- **Data for this exercise**:
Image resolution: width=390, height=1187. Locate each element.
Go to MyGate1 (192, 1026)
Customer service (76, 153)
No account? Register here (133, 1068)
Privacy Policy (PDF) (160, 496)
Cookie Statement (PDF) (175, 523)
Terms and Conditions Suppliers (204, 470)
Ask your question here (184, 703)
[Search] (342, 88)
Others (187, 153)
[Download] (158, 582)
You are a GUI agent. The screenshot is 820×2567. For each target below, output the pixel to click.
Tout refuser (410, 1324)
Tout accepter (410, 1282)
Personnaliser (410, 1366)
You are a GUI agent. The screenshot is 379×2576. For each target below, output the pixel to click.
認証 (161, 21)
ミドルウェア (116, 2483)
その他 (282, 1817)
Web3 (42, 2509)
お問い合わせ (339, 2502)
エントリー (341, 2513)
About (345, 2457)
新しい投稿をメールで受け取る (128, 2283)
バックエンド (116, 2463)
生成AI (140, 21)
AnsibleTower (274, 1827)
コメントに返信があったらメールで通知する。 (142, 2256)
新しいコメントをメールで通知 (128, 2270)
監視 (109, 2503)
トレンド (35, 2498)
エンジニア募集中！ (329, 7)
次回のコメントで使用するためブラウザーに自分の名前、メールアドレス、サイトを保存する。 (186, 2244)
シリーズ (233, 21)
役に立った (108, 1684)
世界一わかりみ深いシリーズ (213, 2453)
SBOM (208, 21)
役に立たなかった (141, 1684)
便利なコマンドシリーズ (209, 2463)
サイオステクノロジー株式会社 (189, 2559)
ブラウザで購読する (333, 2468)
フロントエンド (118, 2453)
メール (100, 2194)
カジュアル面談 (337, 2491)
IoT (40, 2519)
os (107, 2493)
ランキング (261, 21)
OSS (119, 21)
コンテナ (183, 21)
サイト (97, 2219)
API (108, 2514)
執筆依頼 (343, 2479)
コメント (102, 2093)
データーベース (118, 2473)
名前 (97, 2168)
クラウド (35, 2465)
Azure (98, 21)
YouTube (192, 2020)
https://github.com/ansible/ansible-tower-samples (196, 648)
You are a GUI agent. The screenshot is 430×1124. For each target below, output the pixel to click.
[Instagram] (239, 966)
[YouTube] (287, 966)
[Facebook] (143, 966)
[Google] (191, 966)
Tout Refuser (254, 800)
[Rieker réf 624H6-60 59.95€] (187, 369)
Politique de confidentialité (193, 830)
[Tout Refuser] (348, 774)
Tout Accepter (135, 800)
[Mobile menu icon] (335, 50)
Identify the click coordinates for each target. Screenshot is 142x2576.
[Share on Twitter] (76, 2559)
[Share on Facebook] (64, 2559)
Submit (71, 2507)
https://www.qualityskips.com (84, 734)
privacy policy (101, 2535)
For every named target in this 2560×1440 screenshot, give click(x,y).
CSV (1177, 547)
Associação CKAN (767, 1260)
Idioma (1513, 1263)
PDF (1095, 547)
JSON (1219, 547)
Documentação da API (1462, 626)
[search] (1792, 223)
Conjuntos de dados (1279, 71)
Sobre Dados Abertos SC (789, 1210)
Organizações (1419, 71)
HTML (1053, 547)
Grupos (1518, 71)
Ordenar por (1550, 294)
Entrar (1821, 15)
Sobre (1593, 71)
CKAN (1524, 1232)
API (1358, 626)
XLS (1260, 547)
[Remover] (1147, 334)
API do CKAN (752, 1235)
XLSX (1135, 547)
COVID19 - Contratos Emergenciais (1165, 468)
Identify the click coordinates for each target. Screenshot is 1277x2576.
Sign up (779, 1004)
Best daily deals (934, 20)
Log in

- **What is required**: Look through the data above and report every line in which "here" appears.

- **Task answer**:
No account? Register here (133, 1068)
Ask your question here (184, 703)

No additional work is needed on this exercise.